Wendel has received funding from the Plant Sciences Institute to study the importance of polyploidy, using cotton as a model. He is comparing doubled genes in polyploid cotton to their nondoubled counterparts in ancestral cotton. Wendel uses molecular technologies to calculate genetic differences among cotton species. These differences can help establish an evolutionary time line.

"If we understand the genealogy, then we can go after the genes themselves. The genes that turn this" (he holds up a wizened boll of wild cotton) "into this" (he holds up a robust modern boll).

Wendel is one of five principal investigators with the Cotton Genome Center, a National Science Foundation-funded program headquartered at the University of California, Davis.
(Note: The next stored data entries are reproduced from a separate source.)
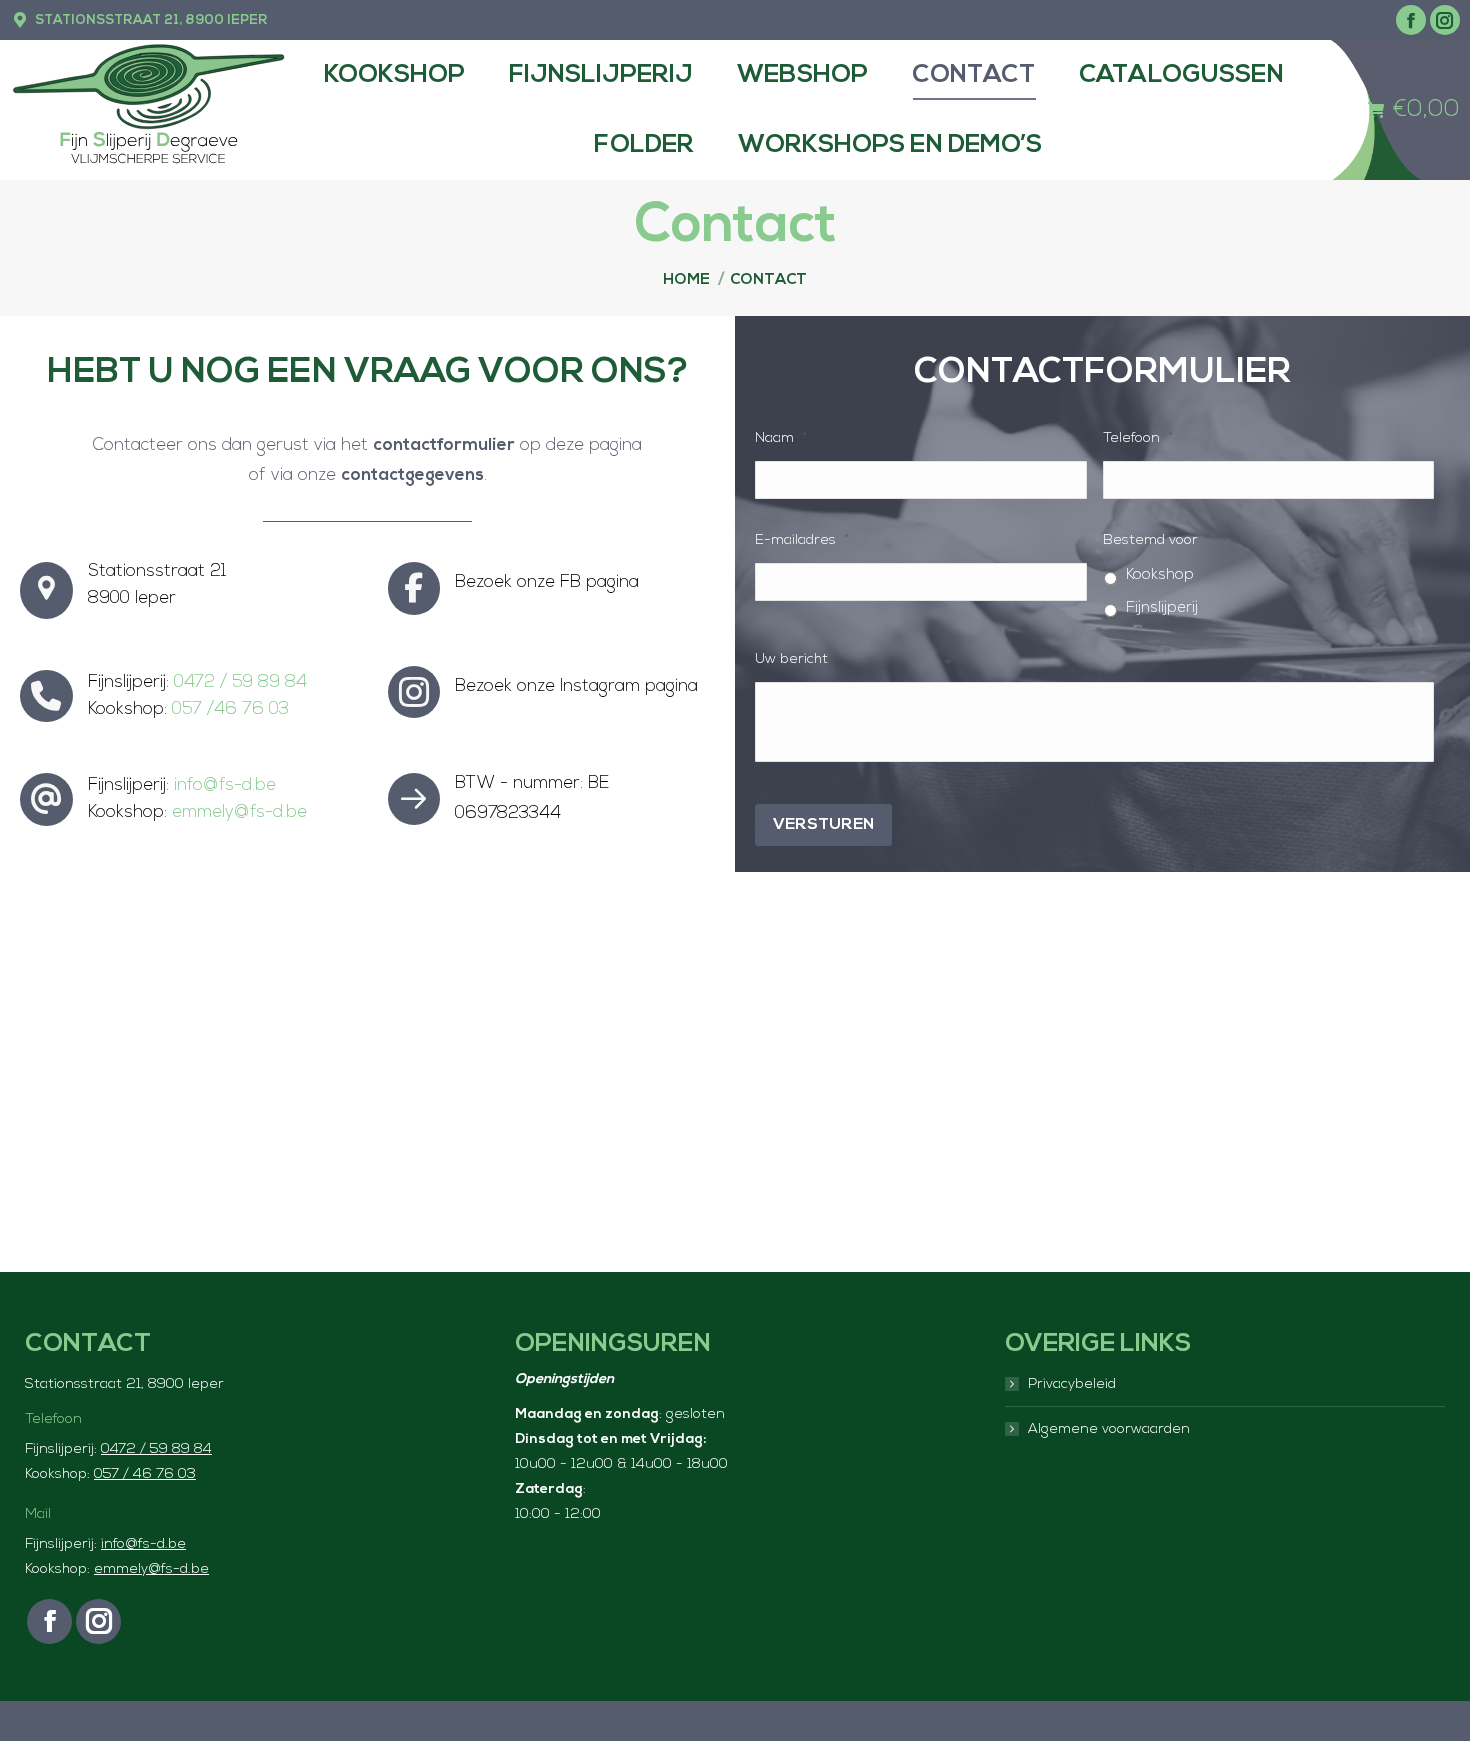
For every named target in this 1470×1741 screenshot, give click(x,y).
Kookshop (1160, 575)
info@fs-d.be (225, 785)
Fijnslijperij (1162, 608)
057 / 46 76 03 (145, 1474)
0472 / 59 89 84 (240, 682)
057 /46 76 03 (230, 709)
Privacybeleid (1072, 1384)
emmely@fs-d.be (239, 812)
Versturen (823, 825)
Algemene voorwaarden (1109, 1429)
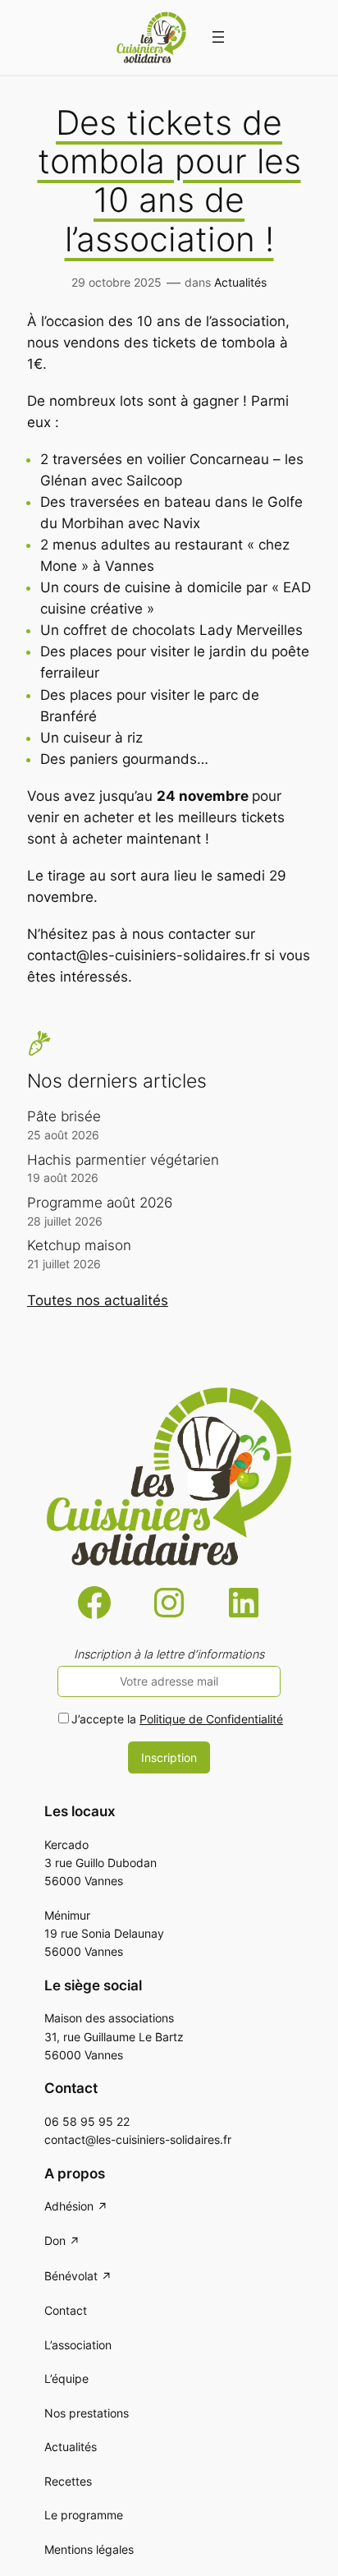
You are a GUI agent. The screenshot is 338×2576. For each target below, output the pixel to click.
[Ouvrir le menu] (218, 37)
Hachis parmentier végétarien (123, 1160)
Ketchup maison (79, 1245)
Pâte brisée (64, 1116)
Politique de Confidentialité (211, 1719)
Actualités (240, 282)
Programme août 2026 (99, 1202)
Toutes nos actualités (97, 1300)
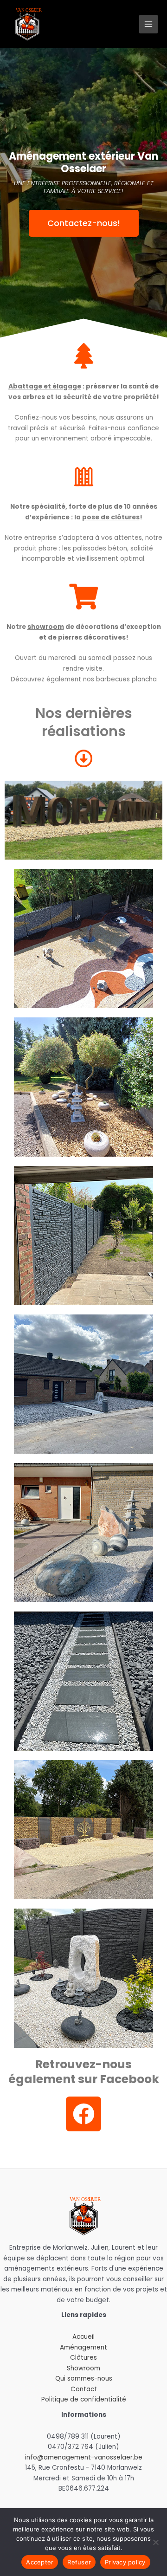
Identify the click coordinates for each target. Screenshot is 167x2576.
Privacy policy (125, 2562)
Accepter (39, 2562)
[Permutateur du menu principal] (148, 24)
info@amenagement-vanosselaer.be (83, 2457)
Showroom (83, 2368)
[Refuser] (155, 2542)
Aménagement (83, 2347)
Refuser (79, 2562)
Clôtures (83, 2357)
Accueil (83, 2336)
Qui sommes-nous (83, 2378)
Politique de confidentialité (83, 2399)
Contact (84, 2389)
Using new genomic information, he is tracing the evolutionary events that permitted the development of modern cotton. The information will be used in the search for key genes that control growth and development of cotton fiber.

The golden age of biology is now, Wendel said. "With all this new genomic information, I feel like I'm in a tropical forest, turning over rocks and discovering new beasts. Every plant has a story."

Wendel also coordinates training programs for the center, so graduate students and postdoctoral fellows can learn more about plant genomics and bioinformatics.

Wendel has traveled the world to study and collect cotton species. He discovered a new species in northwest Australia. "We were riding in a helicopter at the time, and we spotted it because its flowers were so huge," he said.

Wendel teaches Botany 306, a plant taxonomy course. ("Some students call it Botany 30666 because it's so tough," he laughed.) "One hope is to enhance students' awareness of where food and fiber come from. So when they're walking along the salad bar or putting on their clothes, they know the origins of these products."